TASK PROMPT: Nothing below is to be printed except the lines between the line holding "This screenshot has width=921, height=400." and the line holding "Given: Open the (50 %) magnification dropdown", inclusive, each exactly as it appears.

EXERCISE DATA:
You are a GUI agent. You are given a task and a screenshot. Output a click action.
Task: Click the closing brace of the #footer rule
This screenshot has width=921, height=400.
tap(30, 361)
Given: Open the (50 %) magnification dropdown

...

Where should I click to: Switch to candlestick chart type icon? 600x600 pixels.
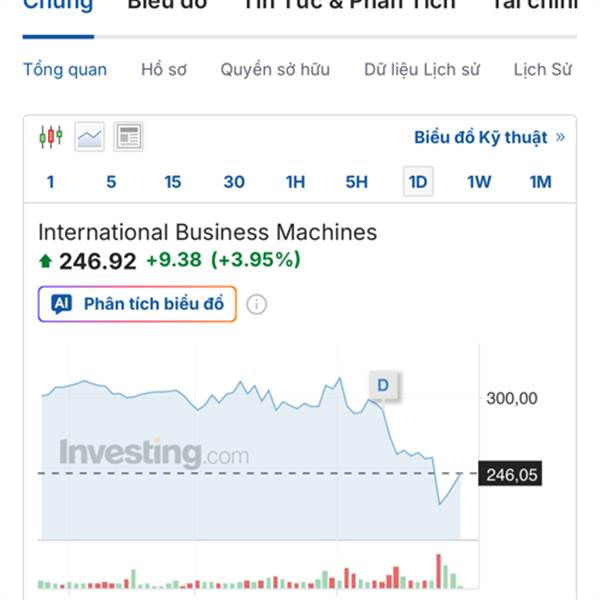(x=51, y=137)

ANSWER SPACE:
This screenshot has width=921, height=400.
tap(30, 361)
Given: Open the (50 %) magnification dropdown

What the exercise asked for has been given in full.